Output every entry exactly as written, but omit the pictures.

**** RECORDS FOR PROCESSING

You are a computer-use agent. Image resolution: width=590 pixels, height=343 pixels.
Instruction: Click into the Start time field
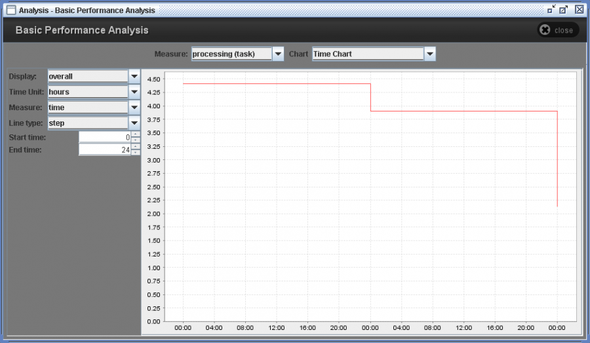point(105,137)
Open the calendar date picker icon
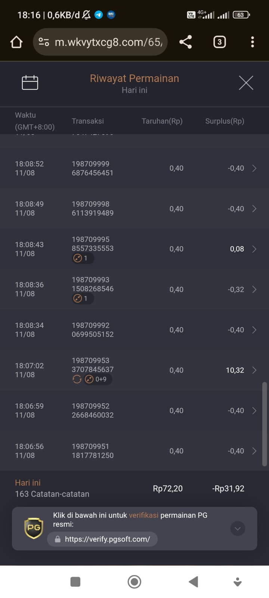The image size is (269, 598). (30, 83)
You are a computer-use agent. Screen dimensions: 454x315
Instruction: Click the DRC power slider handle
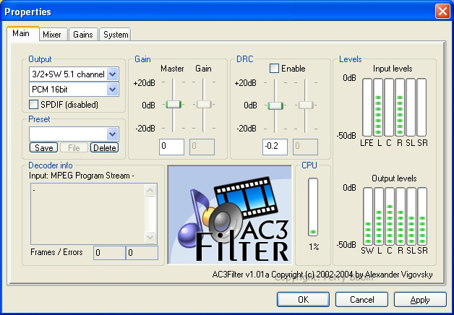pos(274,105)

********

ANSWER TO THIS EXERCISE:
You are a computer-use agent. Image resolution: width=590 pixels, height=343 pixels.
Instruction: Click into the Start time field
point(105,137)
Open the calendar date picker icon
The image size is (269, 598). (30, 83)
You are a computer-use agent. Screen dimensions: 454x315
Instruction: Click the DRC power slider handle
pos(274,105)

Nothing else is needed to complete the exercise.